**1. Introduction**
Metal cutting is one of the most common techniques used in manufacturing parts, playing a vital role in the machinery industry. Over the past two decades, with the rapid development of CNC machining and tool manufacturing technologies, research on high-speed cutting has deepened significantly. As a result, high-speed cutting technology has become widely applied in various fields such as aerospace, automotive, machine tools, and mold making.
The concept of high-speed cutting was first introduced by Dr. Carl J. Salomon from Germany in 1931. Since the 1960s—especially after the 1980s—industrialized nations have invested heavily in developing this technology. By the 1990s, high-speed cutting had entered a mature phase, with broader applications. Generally, high-speed cutting refers to cutting speeds that are 5 to 10 times higher than conventional cutting or spindle speeds of 10,000 RPM or more. However, the exact speed range depends on the material, cutting method, and tool used.
High-speed cutting is characterized by:
- High cutting speed (e.g., turning ≥ 500 m/min, milling ≥ 300 m/min, drilling ≥ 200 m/min)
- Large feed rate (e.g., Vf = 20–50 m/min or fz = 1.0–1.5 mm per tooth)
Compared to traditional methods, high-speed cutting can increase material removal rates by over 3.5 times while reducing costs by 20% to 50%. It also improves machining accuracy and surface quality. This makes high-speed cutting a key focus for global research. Additionally, it enables new machining approaches for difficult-to-cut materials, such as directly machining hardened workpieces, effectively replacing grinding operations.
**2. Overview of Metal Cutting Database Development**
Establishing a metal cutting database provides essential, optimized cutting data for the manufacturing industry. It not only improves process efficiency and economic benefits but also serves as a foundation for modern manufacturing technologies like CNC CAPP, CAD/CAM, FMS, and CIMS.

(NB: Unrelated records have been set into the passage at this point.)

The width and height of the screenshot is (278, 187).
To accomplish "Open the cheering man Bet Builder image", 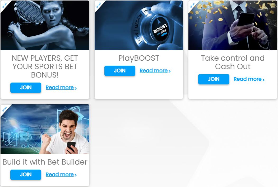I will [x=45, y=129].
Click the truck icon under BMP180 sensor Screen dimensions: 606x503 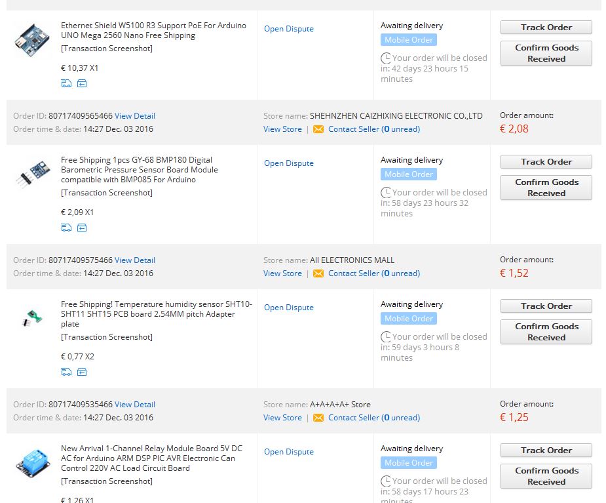tap(66, 228)
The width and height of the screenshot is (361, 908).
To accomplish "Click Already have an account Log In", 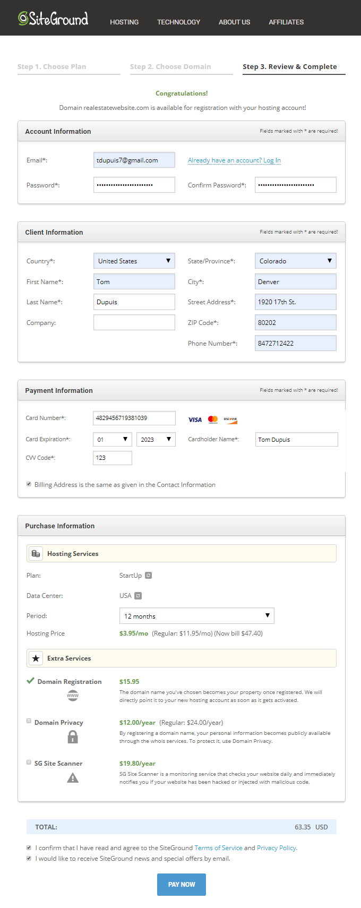I will tap(234, 160).
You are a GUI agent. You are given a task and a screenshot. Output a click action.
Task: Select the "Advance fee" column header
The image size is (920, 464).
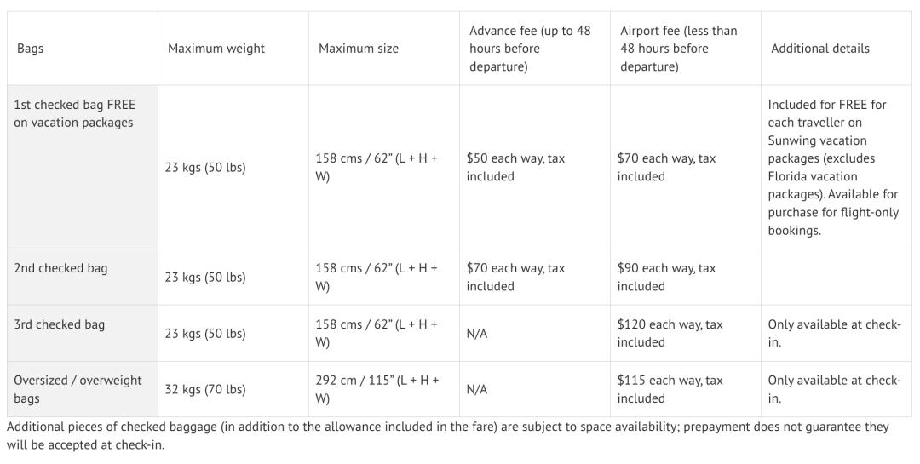530,49
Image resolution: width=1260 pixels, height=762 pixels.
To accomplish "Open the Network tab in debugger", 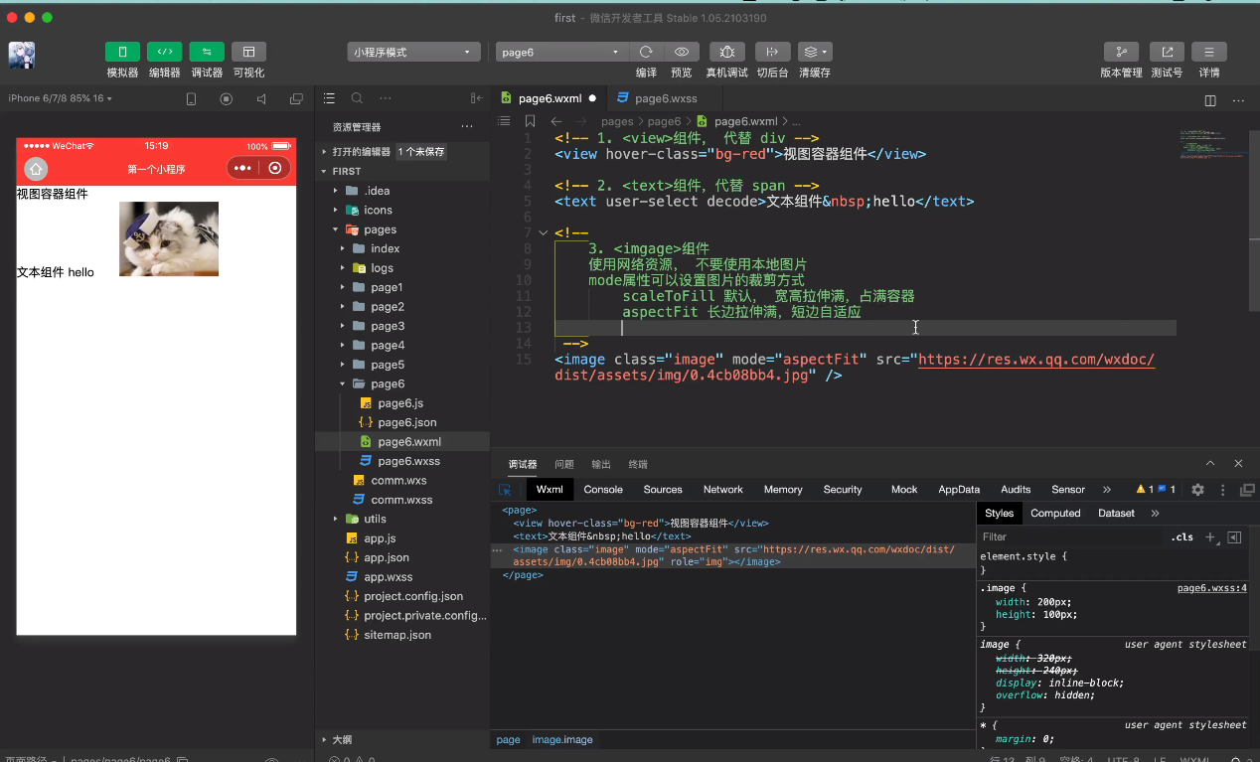I will coord(722,490).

Since the mid-1960s, many developed countries have created their own metal cutting databases. The first such database was established in 1964 by the U.S. Air Force Materials Laboratory and the Technical Cutting Joint Research Corporation, known as the Air Force Processing Data Center (AFMDC). Following this, other countries, such as Germany and the U.S., developed similar systems, including INFOS and MDC.
In China, research on metal cutting databases began during the "Sixth Five-Year Plan" period. Institutions like the Chengdu Tool Research Institute and Nanjing University of Aeronautics and Astronautics have developed practical databases, such as CTRN90V1.0 and NAIMDS, which support multi-functional and general-purpose machining tasks.

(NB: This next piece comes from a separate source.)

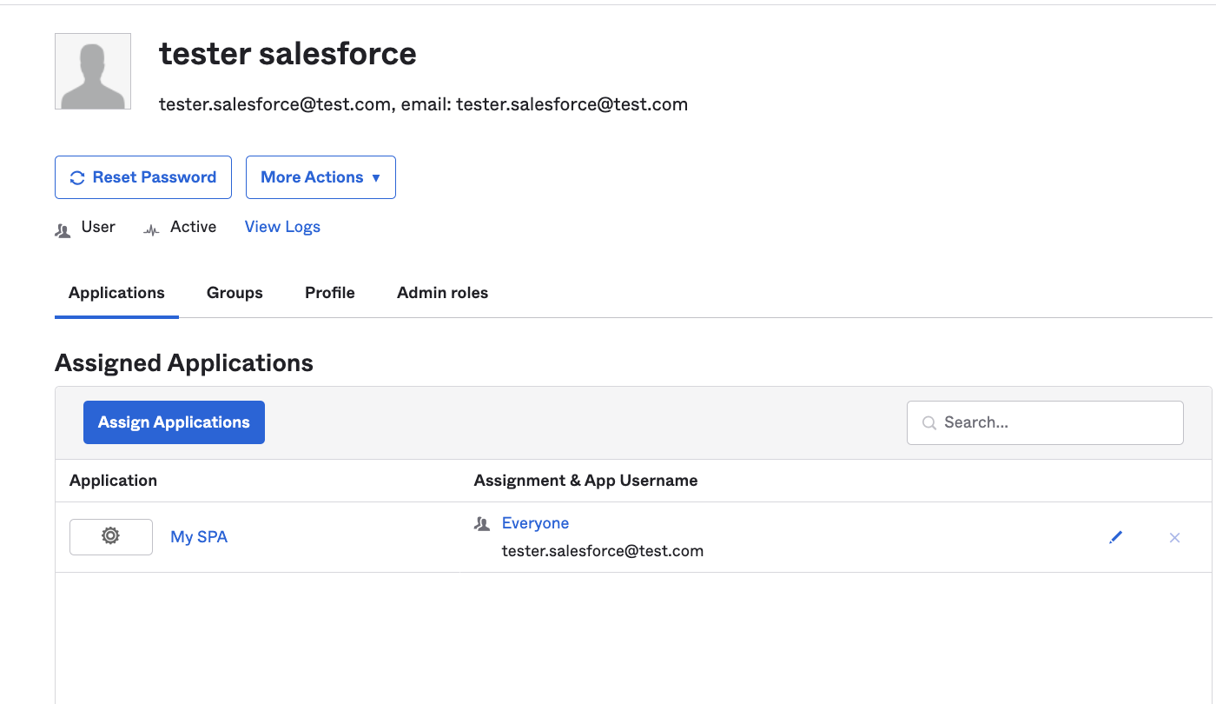The height and width of the screenshot is (704, 1216).
Task: Expand the More Actions dropdown
Action: point(321,177)
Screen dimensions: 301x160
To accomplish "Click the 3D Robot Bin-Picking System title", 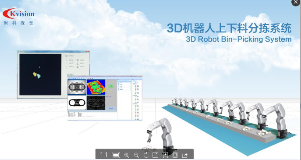I will (239, 39).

**3. Core Technologies of High-Speed Cutting Databases**
A high-speed cutting database must be built on advanced cutting theories, rich parameters, and modern computer and database technologies. Despite existing databases, none are specifically tailored for high-speed machining. Creating a dedicated high-speed cutting database is crucial for promoting its use.
Key features of a high-speed cutting database include:
- **Communication with CNC systems and CAD/CAM software**: To fully leverage automation, the database must integrate with CNC machines and software for data exchange.
- **Reasoning function**: Using AI, rule-based reasoning, and fuzzy logic, the database can generate new cutting data from existing examples.
- **Distributed structure**: Supporting large-scale, geographically dispersed manufacturing needs.
- **Network function**: Allowing users to access data via the internet, supporting agile and collaborative manufacturing.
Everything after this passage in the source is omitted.